**Action item:**
Of the lines below, reproduce exactly those from the line containing "Open the address book binder icon" to the end, including both the first and the last.

**Records for this exercise:**
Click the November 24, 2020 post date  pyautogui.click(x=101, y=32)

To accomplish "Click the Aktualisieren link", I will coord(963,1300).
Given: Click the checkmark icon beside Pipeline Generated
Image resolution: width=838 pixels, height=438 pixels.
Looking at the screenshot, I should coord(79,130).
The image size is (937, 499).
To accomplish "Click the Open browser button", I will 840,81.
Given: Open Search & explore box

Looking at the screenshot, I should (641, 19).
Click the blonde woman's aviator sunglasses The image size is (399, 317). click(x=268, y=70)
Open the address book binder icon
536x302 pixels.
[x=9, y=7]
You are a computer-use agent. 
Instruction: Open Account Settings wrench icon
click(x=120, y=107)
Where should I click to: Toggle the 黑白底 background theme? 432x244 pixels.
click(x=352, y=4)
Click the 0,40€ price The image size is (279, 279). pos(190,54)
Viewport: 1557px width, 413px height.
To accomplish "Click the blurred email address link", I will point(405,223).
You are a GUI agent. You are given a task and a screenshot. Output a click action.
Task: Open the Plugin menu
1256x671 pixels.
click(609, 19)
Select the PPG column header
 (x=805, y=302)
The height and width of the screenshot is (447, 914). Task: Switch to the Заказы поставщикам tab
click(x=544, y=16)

**Answer section:**
Open the address book binder icon
536x302 pixels.
[x=9, y=7]
You are a computer-use agent. 
Instruction: Open Account Settings wrench icon
click(x=120, y=107)
Where should I click to: Toggle the 黑白底 background theme? 432x244 pixels.
click(x=352, y=4)
Click the 0,40€ price The image size is (279, 279). pos(190,54)
Viewport: 1557px width, 413px height.
To accomplish "Click the blurred email address link", I will point(405,223).
You are a GUI agent. You are given a task and a screenshot. Output a click action.
Task: Open the Plugin menu
1256x671 pixels.
click(609, 19)
Select the PPG column header
 (x=805, y=302)
The height and width of the screenshot is (447, 914). Task: Switch to the Заказы поставщикам tab
click(x=544, y=16)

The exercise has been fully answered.